#### What you are asked to do:
The data below should be repeated exactly and in full.

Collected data

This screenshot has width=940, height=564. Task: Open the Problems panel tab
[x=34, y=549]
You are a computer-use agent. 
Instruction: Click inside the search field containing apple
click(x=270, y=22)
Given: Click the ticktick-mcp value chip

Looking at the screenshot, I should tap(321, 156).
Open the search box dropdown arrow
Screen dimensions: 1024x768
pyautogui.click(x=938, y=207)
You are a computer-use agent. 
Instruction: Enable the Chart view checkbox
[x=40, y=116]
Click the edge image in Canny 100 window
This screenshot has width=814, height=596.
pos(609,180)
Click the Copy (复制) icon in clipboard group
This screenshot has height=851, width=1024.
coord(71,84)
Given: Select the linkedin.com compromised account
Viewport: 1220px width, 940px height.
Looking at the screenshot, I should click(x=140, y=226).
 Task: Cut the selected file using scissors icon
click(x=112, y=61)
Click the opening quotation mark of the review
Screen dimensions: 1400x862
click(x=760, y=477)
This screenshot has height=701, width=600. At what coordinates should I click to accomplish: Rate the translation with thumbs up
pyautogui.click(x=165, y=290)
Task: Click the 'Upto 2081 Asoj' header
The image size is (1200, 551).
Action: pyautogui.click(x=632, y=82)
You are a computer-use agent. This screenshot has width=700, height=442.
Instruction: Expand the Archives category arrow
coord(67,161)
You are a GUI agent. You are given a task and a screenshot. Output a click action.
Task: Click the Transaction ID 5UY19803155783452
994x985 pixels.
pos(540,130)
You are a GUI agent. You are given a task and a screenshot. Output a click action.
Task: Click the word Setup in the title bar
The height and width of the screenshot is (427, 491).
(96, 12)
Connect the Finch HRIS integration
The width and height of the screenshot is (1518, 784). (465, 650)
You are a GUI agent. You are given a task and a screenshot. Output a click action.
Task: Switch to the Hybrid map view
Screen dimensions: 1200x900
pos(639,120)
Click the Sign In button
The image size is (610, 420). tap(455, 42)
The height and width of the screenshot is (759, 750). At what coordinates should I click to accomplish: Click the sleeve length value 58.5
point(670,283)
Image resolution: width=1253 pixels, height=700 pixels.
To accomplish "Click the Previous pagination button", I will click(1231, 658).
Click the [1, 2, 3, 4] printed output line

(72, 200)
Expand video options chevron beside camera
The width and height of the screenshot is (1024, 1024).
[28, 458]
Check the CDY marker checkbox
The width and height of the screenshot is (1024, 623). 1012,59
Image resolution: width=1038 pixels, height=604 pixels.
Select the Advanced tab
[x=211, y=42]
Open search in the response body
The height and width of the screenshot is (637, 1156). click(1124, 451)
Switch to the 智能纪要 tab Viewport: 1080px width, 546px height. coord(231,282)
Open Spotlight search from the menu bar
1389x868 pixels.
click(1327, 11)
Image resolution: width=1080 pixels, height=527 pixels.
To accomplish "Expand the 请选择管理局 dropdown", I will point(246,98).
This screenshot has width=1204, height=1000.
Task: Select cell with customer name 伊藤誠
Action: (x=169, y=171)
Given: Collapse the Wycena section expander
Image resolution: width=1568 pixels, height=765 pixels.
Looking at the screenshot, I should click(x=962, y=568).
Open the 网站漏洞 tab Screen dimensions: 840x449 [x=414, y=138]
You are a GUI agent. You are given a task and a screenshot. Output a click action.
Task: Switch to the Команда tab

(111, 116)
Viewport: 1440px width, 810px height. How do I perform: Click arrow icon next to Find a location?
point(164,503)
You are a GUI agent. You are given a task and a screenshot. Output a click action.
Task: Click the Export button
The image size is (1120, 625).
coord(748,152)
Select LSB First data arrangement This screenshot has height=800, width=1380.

#### Result:
This screenshot has width=940, height=564. Task: Open the Problems panel tab
[x=34, y=549]
You are a computer-use agent. 
Instruction: Click inside the search field containing apple
click(x=270, y=22)
Given: Click the ticktick-mcp value chip

Looking at the screenshot, I should tap(321, 156).
Open the search box dropdown arrow
Screen dimensions: 1024x768
pyautogui.click(x=938, y=207)
You are a computer-use agent. 
Instruction: Enable the Chart view checkbox
[x=40, y=116]
Click the edge image in Canny 100 window
This screenshot has width=814, height=596.
pos(609,180)
Click the Copy (复制) icon in clipboard group
This screenshot has height=851, width=1024.
coord(71,84)
Given: Select the linkedin.com compromised account
Viewport: 1220px width, 940px height.
Looking at the screenshot, I should click(x=140, y=226).
 Task: Cut the selected file using scissors icon
click(x=112, y=61)
Click the opening quotation mark of the review
Screen dimensions: 1400x862
click(x=760, y=477)
This screenshot has height=701, width=600. At what coordinates should I click to accomplish: Rate the translation with thumbs up
pyautogui.click(x=165, y=290)
Task: Click the 'Upto 2081 Asoj' header
The image size is (1200, 551).
Action: pyautogui.click(x=632, y=82)
You are a computer-use agent. This screenshot has width=700, height=442.
Instruction: Expand the Archives category arrow
coord(67,161)
You are a GUI agent. You are given a task and a screenshot. Output a click action.
Task: Click the Transaction ID 5UY19803155783452
994x985 pixels.
pos(540,130)
You are a GUI agent. You are given a task and a screenshot. Output a click action.
Task: Click the word Setup in the title bar
The height and width of the screenshot is (427, 491).
(96, 12)
Connect the Finch HRIS integration
The width and height of the screenshot is (1518, 784). (465, 650)
You are a GUI agent. You are given a task and a screenshot. Output a click action.
Task: Switch to the Hybrid map view
Screen dimensions: 1200x900
pos(639,120)
Click the Sign In button
The image size is (610, 420). tap(455, 42)
The height and width of the screenshot is (759, 750). At what coordinates should I click to accomplish: Click the sleeve length value 58.5
point(670,283)
Image resolution: width=1253 pixels, height=700 pixels.
To accomplish "Click the Previous pagination button", I will click(1231, 658).
Click the [1, 2, 3, 4] printed output line

(72, 200)
Expand video options chevron beside camera
The width and height of the screenshot is (1024, 1024).
[28, 458]
Check the CDY marker checkbox
The width and height of the screenshot is (1024, 623). 1012,59
Image resolution: width=1038 pixels, height=604 pixels.
Select the Advanced tab
[x=211, y=42]
Open search in the response body
The height and width of the screenshot is (637, 1156). click(1124, 451)
Switch to the 智能纪要 tab Viewport: 1080px width, 546px height. coord(231,282)
Open Spotlight search from the menu bar
1389x868 pixels.
click(1327, 11)
Image resolution: width=1080 pixels, height=527 pixels.
To accomplish "Expand the 请选择管理局 dropdown", I will point(246,98).
This screenshot has width=1204, height=1000.
Task: Select cell with customer name 伊藤誠
Action: (x=169, y=171)
Given: Collapse the Wycena section expander
Image resolution: width=1568 pixels, height=765 pixels.
Looking at the screenshot, I should click(x=962, y=568).
Open the 网站漏洞 tab Screen dimensions: 840x449 [x=414, y=138]
You are a GUI agent. You are given a task and a screenshot. Output a click action.
Task: Switch to the Команда tab

(111, 116)
Viewport: 1440px width, 810px height. How do I perform: Click arrow icon next to Find a location?
point(164,503)
You are a GUI agent. You are given a task and a screenshot. Output a click action.
Task: Click the Export button
The image size is (1120, 625).
coord(748,152)
Select LSB First data arrangement This screenshot has height=800, width=1380.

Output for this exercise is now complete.